Art Studies: The Old Masters of Italy; Painting. By JAMES JACKSON JARVES. New York: Derby and Jackson. 1861.

WE may not be ready to be as polite as that lover of Art who used to take off his hat to every Italian image-seller he met. But the spirit of his courteous action is dear to every one who thinks that Art has something to do at present in this country, to adorn the people's homes and thoughts, and give them outlooks from work-day concerns, and also something in future, to educate them into a wiser appreciation of its benefits and a more generous allowance of its claims.

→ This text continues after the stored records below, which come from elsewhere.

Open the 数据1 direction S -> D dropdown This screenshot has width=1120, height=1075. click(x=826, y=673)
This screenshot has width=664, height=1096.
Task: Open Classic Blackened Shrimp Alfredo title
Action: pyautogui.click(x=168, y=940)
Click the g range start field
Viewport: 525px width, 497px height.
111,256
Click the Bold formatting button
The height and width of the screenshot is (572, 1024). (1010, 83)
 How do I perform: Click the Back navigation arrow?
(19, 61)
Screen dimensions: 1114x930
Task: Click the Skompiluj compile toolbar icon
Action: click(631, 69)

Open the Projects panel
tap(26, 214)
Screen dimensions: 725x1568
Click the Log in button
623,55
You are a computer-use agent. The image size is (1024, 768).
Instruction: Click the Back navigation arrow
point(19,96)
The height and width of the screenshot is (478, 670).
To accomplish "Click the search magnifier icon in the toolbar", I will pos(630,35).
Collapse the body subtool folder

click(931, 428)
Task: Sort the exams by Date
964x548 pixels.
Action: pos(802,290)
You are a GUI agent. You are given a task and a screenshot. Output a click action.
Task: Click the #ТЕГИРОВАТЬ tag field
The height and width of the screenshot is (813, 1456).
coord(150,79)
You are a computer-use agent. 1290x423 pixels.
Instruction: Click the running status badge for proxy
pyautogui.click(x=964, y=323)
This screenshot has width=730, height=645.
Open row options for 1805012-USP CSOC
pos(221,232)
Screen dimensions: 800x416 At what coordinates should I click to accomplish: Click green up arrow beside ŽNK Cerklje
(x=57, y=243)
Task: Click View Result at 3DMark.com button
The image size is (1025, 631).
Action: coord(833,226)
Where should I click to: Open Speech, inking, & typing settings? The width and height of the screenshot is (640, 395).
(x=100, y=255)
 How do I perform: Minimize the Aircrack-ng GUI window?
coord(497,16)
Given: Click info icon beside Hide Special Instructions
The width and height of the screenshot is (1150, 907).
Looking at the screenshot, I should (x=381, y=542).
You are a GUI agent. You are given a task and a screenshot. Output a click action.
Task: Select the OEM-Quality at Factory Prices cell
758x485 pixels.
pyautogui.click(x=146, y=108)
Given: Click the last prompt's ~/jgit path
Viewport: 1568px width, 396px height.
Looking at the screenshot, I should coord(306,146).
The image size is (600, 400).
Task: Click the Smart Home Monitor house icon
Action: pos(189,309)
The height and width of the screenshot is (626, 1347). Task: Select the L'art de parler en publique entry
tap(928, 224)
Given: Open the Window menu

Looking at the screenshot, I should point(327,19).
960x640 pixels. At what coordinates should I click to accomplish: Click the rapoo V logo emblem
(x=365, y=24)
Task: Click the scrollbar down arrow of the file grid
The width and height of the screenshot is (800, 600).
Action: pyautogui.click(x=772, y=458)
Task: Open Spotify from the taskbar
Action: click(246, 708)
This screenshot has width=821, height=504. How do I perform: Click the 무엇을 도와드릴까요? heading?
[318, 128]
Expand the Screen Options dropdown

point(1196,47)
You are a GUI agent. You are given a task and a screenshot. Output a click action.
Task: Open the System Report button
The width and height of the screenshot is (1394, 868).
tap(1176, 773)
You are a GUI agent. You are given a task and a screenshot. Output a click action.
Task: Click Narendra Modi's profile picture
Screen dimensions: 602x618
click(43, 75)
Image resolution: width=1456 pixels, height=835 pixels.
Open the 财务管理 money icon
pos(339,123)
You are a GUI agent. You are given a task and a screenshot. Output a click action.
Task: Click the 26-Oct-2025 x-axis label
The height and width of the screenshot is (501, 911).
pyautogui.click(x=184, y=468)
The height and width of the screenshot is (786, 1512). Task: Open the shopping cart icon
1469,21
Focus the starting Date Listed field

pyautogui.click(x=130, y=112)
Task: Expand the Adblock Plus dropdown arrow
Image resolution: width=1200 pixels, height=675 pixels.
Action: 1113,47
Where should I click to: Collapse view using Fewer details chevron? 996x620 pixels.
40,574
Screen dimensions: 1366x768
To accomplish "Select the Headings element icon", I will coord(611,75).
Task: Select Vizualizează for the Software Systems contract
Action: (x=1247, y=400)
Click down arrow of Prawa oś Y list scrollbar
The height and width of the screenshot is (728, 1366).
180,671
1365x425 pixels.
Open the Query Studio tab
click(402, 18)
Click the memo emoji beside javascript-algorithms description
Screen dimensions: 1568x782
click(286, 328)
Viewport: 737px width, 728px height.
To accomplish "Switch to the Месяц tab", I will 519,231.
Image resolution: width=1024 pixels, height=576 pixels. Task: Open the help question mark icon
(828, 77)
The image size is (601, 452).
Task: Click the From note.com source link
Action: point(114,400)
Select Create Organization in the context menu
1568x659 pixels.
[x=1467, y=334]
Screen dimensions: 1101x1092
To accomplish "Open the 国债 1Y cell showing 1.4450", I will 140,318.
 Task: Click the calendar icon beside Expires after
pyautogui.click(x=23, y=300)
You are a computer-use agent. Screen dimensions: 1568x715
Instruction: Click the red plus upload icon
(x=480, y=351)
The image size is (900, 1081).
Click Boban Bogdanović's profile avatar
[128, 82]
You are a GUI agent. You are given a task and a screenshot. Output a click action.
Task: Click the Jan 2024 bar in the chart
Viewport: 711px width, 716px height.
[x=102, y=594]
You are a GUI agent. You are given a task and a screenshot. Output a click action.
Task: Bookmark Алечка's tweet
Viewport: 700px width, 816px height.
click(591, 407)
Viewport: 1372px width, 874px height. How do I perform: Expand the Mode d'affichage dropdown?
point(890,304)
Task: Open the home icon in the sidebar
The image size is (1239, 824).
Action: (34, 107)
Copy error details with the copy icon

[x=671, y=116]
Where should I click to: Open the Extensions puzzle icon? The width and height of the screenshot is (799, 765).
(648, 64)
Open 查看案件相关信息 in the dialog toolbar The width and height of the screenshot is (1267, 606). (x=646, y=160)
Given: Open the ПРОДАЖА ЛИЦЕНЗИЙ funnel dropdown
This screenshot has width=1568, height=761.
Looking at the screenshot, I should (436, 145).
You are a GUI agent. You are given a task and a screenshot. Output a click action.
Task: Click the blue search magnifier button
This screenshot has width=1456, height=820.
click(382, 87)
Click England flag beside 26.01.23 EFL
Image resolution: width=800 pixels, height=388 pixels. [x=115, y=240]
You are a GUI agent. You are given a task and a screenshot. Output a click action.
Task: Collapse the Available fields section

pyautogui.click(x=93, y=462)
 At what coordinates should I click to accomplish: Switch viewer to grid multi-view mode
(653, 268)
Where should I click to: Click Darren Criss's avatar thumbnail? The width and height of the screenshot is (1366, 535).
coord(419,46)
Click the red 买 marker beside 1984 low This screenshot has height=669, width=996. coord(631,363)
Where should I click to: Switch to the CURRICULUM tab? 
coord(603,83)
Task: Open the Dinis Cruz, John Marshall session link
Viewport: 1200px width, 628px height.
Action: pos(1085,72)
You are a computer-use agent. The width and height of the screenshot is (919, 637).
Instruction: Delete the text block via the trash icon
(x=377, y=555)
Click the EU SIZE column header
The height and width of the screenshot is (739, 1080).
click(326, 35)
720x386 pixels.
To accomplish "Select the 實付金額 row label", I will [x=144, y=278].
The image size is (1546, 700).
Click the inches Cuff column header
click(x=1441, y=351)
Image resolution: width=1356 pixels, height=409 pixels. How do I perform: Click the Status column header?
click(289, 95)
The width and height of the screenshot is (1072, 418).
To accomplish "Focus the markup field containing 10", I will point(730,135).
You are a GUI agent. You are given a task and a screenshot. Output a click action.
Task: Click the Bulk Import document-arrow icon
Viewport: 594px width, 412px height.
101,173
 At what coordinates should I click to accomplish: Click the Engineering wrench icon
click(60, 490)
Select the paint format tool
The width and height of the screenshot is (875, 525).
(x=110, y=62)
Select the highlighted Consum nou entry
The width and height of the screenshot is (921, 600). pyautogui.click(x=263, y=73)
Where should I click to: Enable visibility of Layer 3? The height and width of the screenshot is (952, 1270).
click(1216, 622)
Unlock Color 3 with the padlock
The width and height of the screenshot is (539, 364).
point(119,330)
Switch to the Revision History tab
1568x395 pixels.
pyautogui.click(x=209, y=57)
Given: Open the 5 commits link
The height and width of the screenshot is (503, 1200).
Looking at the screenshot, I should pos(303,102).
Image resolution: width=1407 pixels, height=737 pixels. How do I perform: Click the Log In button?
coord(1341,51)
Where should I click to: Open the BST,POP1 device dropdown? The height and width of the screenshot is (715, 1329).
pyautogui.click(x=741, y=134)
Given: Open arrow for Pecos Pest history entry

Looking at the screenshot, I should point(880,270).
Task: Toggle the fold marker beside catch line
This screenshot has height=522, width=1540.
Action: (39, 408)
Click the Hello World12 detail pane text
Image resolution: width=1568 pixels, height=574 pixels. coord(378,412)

He is a benefactor who, by furnishing, in some form of Art, ever so little of beauty, is nurturing the sense of the beautiful, and starting a feeling for Art in the American bare homes and unadorned life. We ought not quite despise even those mild-featured but fierce-spotted cats which our Italian friend hawks about the country, nor those plaster pyramids of very yellow lemons and very red tomatoes, for they are the fetiches of Art, prophetic of better things, by and by, to answer a more refined and intelligent want. For, as the savage presently gives up his black stone and Mumbo-jumbo for a more

shapely symbol and more orderly worship, so the Yankee will not rest long content, in Egyptian darkness, to reverence cats, or to feed his sense of beauty with plaster vegetables. The way is long from these to Phidias, but the journey is sure, if not for individuals, then for generations. Therefore in just sequence follow casts of firemen, fisher-boys, infant Samuels, guardian angels, and the like, which, by natural selection, are preserved on the parlor-mantel or spare-room bureau, while those first rude symbols of Art perish, the yellow and red of the fruit-piece growing dull, and the gentle-truculent puss changing her spots on the kitchen-dresser,- taking their fated road to the "dumb forgetfulness" of the rubbish-heap.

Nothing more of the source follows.